Pittsburgh is called the city of bridges. They’re everywhere, spanning the three rivers in steel. It’s easy to see how this place gave birth to someone like Andy Warhol, someone obsessed with the power of reinvention. Just cross the water and you’re somewhere new. In that way, it’s a fitting place for Brandon Baltzley, transient chef and all-around enfant terrible who left Chicago two years ago after a spectacular fall from grace. It’s late April, and Baltzley has been living in Pittsburgh for just under a year now, making it the closest thing he’s had to a home in a while. In a week, he’ll leave Pittsburgh and eventually settle on a small farm in Indiana to open a restaurant he plans to call TMIP.
So why did Brandon Baltzley get a book deal out of it?
He’s seated at a table, drumming his fingers, one of his constant tics. Spread out on the shelves behind him is a spectrum of culinary celebrity: Mario Batali, the Barefoot Contessa, Giada De Laurentiis, Paula Deen. Chefs who have transcended their craft to become personalities with a capital P. Copies of Baltzley’s book are stacked next to him on the table. He has signed each of them and inscribed them with a quote: “If I have seen further, it is by standing on the shoulders of giants.” On the book’s cover, Baltzley is photographed in profile, tattooed from fingers to shoulder, and appears to be arm wrestling a fish.
“Why did you call the book Nine Lives?” asks a woman named Kathy, a Barnes & Noble employee who has been moderating the Q&A and seems to have taken a kind of maternal liking to Baltzley.

Instructions>
(1) In the article on Brandon Baltzley, what name does he plan to give the restaurant he will open in Indiana?
(2) Please transcribe the part of the article on Brandon Baltzley starting at "So why did Brandon" and ending at "wrestling a fish.".
The records have no connection to the article on Brandon Baltzley.

Information supplied>
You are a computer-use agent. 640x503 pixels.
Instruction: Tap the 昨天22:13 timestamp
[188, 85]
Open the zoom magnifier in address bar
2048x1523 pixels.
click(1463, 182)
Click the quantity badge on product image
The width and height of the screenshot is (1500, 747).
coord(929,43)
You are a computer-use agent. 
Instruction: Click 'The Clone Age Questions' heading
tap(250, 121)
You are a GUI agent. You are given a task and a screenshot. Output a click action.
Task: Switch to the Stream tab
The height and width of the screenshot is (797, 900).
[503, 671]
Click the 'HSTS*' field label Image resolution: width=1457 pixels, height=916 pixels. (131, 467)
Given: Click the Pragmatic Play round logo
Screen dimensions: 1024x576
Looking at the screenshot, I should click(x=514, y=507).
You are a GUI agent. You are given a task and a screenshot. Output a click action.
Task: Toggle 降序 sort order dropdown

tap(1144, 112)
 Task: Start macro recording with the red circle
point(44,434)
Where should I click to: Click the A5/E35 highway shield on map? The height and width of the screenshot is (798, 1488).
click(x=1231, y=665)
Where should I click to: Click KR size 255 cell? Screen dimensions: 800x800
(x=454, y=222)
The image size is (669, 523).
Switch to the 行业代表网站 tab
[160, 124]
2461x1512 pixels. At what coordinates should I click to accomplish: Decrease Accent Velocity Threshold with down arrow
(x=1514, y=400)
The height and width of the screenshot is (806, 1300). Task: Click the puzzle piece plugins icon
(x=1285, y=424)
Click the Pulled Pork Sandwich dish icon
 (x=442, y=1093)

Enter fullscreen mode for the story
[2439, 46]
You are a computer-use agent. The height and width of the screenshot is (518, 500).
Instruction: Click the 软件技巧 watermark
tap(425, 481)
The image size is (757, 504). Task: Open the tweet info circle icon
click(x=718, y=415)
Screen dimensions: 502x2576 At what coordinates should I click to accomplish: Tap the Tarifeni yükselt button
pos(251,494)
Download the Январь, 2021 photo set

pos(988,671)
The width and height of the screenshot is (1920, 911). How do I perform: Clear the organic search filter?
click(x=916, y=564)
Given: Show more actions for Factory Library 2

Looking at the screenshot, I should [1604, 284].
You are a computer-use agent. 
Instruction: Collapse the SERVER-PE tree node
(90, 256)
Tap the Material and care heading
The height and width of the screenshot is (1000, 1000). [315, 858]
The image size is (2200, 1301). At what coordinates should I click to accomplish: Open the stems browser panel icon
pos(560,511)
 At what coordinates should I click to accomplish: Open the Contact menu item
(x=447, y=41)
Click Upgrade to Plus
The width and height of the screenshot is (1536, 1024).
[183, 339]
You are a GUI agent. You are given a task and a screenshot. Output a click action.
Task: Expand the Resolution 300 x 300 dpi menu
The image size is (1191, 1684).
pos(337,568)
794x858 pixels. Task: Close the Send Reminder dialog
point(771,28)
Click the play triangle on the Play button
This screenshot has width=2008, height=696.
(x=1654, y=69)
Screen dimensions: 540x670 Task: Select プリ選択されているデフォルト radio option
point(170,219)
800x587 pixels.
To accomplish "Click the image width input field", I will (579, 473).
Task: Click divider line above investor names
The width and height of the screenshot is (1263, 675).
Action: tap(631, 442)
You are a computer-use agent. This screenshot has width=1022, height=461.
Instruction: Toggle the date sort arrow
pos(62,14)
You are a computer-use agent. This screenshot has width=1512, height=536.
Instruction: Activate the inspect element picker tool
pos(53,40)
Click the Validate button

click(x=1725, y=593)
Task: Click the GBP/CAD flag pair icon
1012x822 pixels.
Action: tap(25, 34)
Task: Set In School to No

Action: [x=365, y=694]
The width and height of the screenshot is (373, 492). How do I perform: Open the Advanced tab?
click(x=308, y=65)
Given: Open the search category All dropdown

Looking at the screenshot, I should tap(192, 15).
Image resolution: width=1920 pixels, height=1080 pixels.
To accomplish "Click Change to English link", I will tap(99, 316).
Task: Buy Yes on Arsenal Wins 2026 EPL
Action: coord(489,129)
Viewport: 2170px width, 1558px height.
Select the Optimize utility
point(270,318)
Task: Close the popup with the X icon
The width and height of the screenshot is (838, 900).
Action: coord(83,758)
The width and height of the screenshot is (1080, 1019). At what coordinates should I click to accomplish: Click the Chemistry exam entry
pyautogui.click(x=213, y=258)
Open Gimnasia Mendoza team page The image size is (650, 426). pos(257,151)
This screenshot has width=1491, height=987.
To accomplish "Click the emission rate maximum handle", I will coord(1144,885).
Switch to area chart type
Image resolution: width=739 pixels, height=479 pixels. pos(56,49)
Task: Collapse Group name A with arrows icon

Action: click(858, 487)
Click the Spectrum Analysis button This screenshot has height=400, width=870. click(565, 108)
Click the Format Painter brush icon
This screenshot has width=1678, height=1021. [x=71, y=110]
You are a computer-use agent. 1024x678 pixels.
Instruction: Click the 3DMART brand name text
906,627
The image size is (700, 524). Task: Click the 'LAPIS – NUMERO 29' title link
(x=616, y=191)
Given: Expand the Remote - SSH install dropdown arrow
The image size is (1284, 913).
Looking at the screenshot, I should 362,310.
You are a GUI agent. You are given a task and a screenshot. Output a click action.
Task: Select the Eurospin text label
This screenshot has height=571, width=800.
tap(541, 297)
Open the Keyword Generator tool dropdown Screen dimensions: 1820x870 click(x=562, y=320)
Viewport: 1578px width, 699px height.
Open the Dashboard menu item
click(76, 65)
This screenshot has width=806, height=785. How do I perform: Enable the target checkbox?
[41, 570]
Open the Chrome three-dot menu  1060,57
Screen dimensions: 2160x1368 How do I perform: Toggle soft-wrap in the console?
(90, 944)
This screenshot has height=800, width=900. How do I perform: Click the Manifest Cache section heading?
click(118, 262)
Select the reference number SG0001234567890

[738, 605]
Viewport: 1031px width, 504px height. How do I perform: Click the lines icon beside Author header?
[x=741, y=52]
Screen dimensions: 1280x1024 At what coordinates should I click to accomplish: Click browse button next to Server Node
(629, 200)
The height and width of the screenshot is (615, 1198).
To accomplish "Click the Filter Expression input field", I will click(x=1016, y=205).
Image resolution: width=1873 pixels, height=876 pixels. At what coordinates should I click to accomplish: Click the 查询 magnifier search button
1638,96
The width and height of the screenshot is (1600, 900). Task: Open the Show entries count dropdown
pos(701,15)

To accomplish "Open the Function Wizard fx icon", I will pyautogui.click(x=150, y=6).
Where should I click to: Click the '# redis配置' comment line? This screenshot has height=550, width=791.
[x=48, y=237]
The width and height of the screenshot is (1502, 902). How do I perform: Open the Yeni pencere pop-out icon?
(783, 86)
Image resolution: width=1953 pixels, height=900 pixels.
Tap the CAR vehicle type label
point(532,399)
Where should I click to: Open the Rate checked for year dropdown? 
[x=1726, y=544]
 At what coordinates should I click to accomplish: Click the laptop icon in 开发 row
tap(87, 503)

Expected results>
(1) TMIP

(2)
So why did Brandon Baltzley get a book deal out of it?
He’s seated at a table, drumming his fingers, one of his constant tics. Spread out on the shelves behind him is a spectrum of culinary celebrity: Mario Batali, the Barefoot Contessa, Giada De Laurentiis, Paula Deen. Chefs who have transcended their craft to become personalities with a capital P. Copies of Baltzley’s book are stacked next to him on the table. He has signed each of them and inscribed them with a quote: “If I have seen further, it is by standing on the shoulders of giants.” On the book’s cover, Baltzley is photographed in profile, tattooed from fingers to shoulder, and appears to be arm wrestling a fish.